Technical Program

Paper Detail

Paper IDE-3-1.5
Paper Title IMPACT OF MINIMUM HYPERSPHERICAL ENERGY REGULARIZATION ON TIME-FREQUENCY DOMAIN NETWORKS FOR SINGING VOICE SEPARATION
Authors Neil Shah, Dharmeshkumar Agrawal, TCS Research, Tata Consultancy Services Pvt. Ltd., Pune, India, India
Session E-3-1: Speech Separation 1
TimeThursday, 10 December, 12:30 - 14:00
Presentation Time:Thursday, 10 December, 13:30 - 13:45 Check your Time Zone
All times are in New Zealand Time (UTC +13)
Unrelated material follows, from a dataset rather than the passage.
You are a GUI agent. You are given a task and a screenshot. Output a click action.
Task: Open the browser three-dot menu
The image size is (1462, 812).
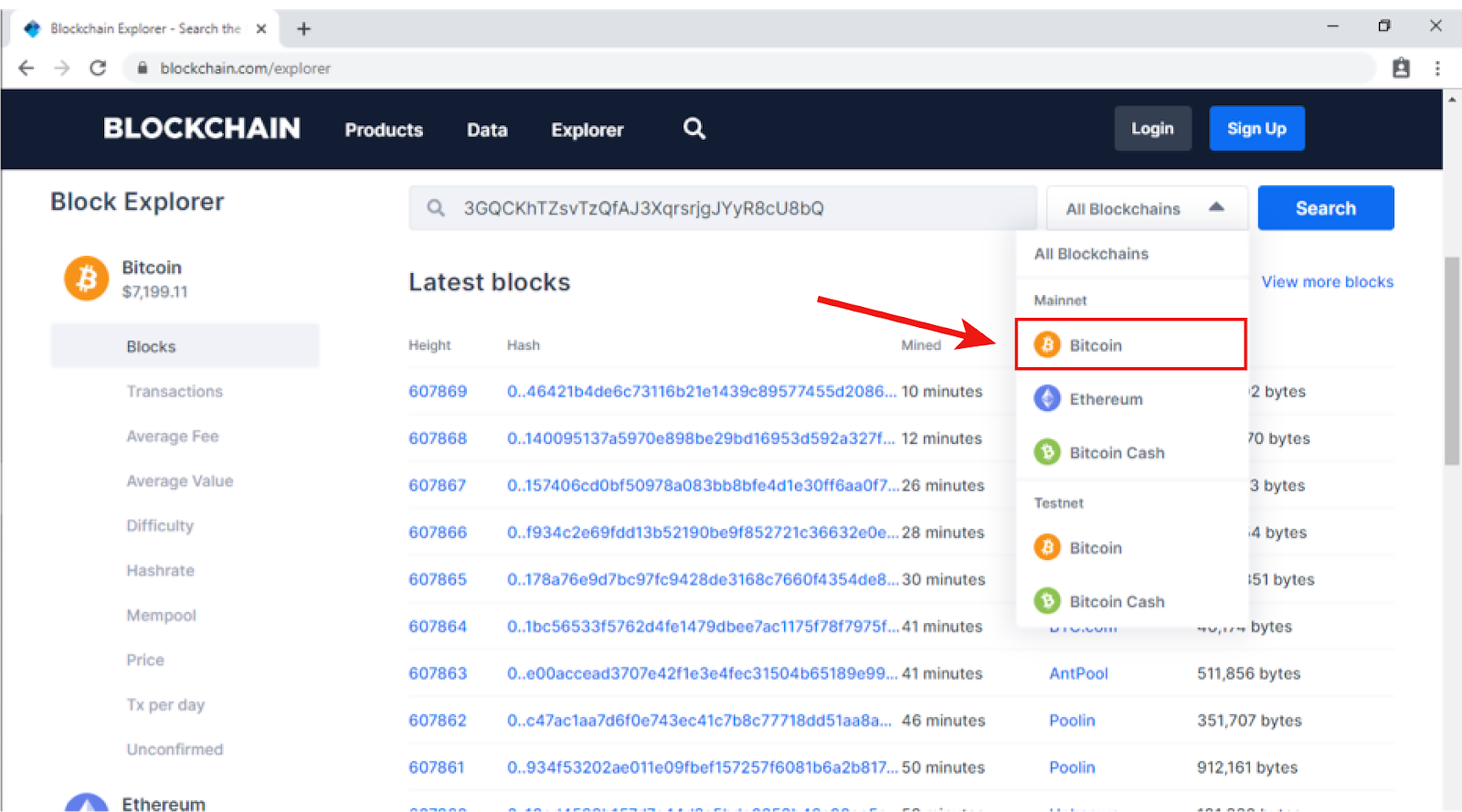coord(1437,68)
Topic Speech, Language, and Audio (SLA):
Abstract The task of singing voice separation requires the model to maintain a trade-off between signal quality, interference introduced by music accompaniment and algorithmic artifacts. A time domain-based singing voice separation system offers a challenge in designing for low latency and in minimizing computational cost. To overcome this problem, we propose to use Gammatone auditory features for the Time-Frequency (T-F) mask-based singing voice separation task. Minimum Hyperspherical Energy (MHE) regularization in the time-domain network has recently produced the state-of-the-art result in singing voice separation (our baseline). In this work, we apply MHE to the T-F domain networks. The MHE regularized T-F domain network significantly improves the separation performance over the baseline. The MHE regularized Wasserstein Generative Adversarial Network (GAN) achieves 0.21 dB improvement in mean Signal-to-Distortion Ratio (SDR) over the baseline. Our best performing T-F domain un-regularized GAN provides an improvement of 0.75 dB and 0.63 dB in SDR over the baseline and the GAN-MHE, respectively. We experimentally show the failure of MHE regularized T-F domain networks with respect to their un-regularized versions and have shown the need of designing a suitable adversarial objective function. We report that modifying the GAN-MHE's objective function with reconstruction loss and adapting Wasserstein GAN, results in a 0.45 dB improvement in mean SDR over its un-regularized version.